The rivers flowing into the Mississippi River’s famed delta in his home state have “high volatility” through the warm months, when they’re saturated with rains and flooding from storms and hurricanes. That changes with the progression of fall.

“Conditions get more stable,” says Spohrer whose favorite water is near Venice, Louisiana. “The water gets clearer. Water color starts to get right. The current isn’t running 90 miles per hour. Conditions allow you to fish the laydowns and wing dams and current breaks that weren’t fishable before. It just gives you more opportunity.”

Bass anglers fish the delta for its spectacular numbers from fall to early spring. Catching 100 fish is common, and a 200-fish day is not unusual.

Raising Cane

The primary cover for largemouth in the lower Venice area is what Spohrer calls “rosocane,” sometimes referred to as “river cane.” It’s a pulpy emergent plant that appears in small bamboo-like strands along shorelines.

“Fish get inside of the cane or relate to its edge depending on how thick the edge is,” Spohrer says. “They use it as a current break.”

The flow of a rising tide pushes water into the cane growth, and a falling tide current pulls it out. 

Teeing Up

Spohrer spends 90 percent of his delta angling time flipping and pitching to the cane. It’s an art with special requirements dictated by the toughness of the plant and its tightly packed configurations.

Spohrer employs 65-pound Seaguar Smackdown Braid attached directly to his bait, a Missile Baits D Bomb on a 5/0 hook behind a 1/2-ounce bullet weight.

The D Bomb has two key traits: 1) it resembles in size and configuration the kind of crawfish that delta bass choke up repeatedly in angler livewells, and 2) its plastic is thick enough to withstand aggressive casts into thick stands of cane without exposing the hook point and locking into the wood-like cane stalks.

“You need a bait with enough meat and strong enough plastic so the hook doesn’t pop out when it’s forced through the cane,” says Spohrer.
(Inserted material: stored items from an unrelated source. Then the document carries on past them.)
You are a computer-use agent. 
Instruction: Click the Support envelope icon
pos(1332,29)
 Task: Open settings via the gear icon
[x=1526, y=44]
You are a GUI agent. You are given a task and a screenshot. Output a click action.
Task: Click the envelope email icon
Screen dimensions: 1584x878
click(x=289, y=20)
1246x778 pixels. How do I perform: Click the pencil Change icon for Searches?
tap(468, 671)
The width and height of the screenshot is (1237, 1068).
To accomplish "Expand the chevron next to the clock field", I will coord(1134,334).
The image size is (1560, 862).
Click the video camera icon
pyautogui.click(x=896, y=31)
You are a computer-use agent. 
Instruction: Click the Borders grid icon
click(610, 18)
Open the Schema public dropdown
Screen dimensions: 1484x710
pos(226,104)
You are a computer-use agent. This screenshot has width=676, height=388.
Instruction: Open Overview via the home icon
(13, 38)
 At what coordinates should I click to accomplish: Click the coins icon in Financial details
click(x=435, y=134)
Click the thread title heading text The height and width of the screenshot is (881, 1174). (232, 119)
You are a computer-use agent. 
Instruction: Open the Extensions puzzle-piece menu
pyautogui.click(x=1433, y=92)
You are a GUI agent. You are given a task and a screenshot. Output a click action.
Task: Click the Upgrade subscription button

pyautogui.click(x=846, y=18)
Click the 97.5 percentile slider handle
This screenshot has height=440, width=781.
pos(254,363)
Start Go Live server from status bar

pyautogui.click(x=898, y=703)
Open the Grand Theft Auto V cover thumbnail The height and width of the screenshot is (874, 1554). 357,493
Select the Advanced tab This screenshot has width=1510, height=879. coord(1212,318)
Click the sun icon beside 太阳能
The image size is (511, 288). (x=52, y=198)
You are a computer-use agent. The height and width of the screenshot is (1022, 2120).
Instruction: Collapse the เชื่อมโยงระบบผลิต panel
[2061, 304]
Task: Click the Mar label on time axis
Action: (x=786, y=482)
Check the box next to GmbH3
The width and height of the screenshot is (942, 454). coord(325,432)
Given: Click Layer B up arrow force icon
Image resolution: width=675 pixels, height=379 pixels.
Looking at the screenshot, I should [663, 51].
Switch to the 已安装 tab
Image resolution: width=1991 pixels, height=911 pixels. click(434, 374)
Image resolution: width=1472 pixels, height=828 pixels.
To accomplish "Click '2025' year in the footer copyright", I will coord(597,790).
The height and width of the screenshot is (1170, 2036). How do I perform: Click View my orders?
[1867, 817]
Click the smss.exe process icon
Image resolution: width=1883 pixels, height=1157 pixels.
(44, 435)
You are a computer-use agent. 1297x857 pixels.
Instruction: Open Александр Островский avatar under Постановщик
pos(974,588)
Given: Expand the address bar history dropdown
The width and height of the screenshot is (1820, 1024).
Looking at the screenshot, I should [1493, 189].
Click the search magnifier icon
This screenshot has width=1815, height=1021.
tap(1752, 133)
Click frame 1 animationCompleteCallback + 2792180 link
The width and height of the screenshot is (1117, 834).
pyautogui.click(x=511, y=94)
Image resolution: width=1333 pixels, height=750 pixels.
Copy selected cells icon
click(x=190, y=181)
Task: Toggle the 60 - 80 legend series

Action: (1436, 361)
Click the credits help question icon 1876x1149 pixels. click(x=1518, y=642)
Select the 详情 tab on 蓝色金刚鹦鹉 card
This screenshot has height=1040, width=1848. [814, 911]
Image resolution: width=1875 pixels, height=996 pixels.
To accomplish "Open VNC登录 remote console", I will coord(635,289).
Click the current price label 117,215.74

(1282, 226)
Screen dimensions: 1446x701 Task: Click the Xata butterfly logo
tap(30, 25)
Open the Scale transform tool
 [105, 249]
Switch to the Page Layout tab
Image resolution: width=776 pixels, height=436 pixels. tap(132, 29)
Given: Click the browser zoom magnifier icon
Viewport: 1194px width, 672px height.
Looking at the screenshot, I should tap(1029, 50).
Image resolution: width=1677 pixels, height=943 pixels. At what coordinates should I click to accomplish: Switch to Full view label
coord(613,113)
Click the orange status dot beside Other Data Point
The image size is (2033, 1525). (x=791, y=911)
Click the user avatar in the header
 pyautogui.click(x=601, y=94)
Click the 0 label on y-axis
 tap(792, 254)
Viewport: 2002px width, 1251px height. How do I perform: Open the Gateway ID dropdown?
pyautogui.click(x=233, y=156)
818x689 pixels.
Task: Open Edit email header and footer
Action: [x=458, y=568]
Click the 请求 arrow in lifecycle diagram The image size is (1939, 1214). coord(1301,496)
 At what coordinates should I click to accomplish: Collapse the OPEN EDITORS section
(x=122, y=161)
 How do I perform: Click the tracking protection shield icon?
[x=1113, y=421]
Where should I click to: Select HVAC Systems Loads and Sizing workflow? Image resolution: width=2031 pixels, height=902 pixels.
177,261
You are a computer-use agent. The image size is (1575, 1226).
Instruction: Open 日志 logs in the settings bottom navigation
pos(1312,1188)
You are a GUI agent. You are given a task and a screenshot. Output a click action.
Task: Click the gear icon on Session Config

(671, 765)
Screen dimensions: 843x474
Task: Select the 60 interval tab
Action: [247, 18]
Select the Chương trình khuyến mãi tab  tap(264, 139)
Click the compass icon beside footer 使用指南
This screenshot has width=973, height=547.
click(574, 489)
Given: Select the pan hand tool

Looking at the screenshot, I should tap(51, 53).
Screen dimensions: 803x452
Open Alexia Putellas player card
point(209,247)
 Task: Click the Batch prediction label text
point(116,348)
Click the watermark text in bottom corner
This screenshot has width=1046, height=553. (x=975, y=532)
Although rosocane is dominant in the delta, Spohrer notes that it grows considerably farther up the Mississippi River system. Outside the delta, condensed stretches of cane often go unnoticed by anglers unfamiliar with the plant and how to fish it. He recalls tournament success fishing cane on the Arkansas River.

“Flipping cane is different than other flipping,” explains Spohrer, who looks for growth in at least a foot or two of water. “Instead of laying your bait in quietly, you’re violently pitching into the cane. You want that bait to ricochet off cane and get back in there. The cane is tough. It rejects a subtle flip or pitch. You have to beat through three or more pieces of cane to get deeper into the bed, because a lot of times that is where you get the bite.”

Irregularities in the cane act as current breaks.

“You may see where the cane sticks out in one spot and see a slight seam with current,” he says. “Those little irregularities of current will guarantee a bite. Any pocket, point, patch of grass or other stuff that sticks against the cane, such as water hyacinth, makes a good target, too.”

Rod Tips and Presentation

Cane flipping is a speed game. The fish are usually in a feeding mood. The cover is thick; the bites aggressive.

“I cover a lot of water,” says Spohrer. “I’m real close to the bank, almost on top of them. I’ll bounce my bait once or twice, then I’ll reel in and flip or pitch it again. The more flips I can make to an area, the more bites I can get. It’s never worth it to sit and bounce the bait eight or 10 times to coax a fish to bite. I work fast…flip, then flip a foot or two over until I hit a fish on the head and he bites it. You have to work efficiently.”

Another adaptation for flipping cane is a 7-0 flipping stick, 6 inches shorter than the 7-6 rod that many regard as the current standard for the technique. His is an Alpha Angler Zilla. The “up close and personal” approach he takes to cane bass places a premium on the quicker hookset the shorter rod delivers in tight quarters.

He mounts a high-speed 8:1 Quantum Smoke reel on the shorter rod to accelerate the action.

Also in the service of efficiency, Spohrer flips with his left hand and reels with his right to reduce wasted effort and the chance of missing a fish during the transfer of rod from hand to hand.

“The number of bites I get in the cane is proportional to the number of flips,” he says.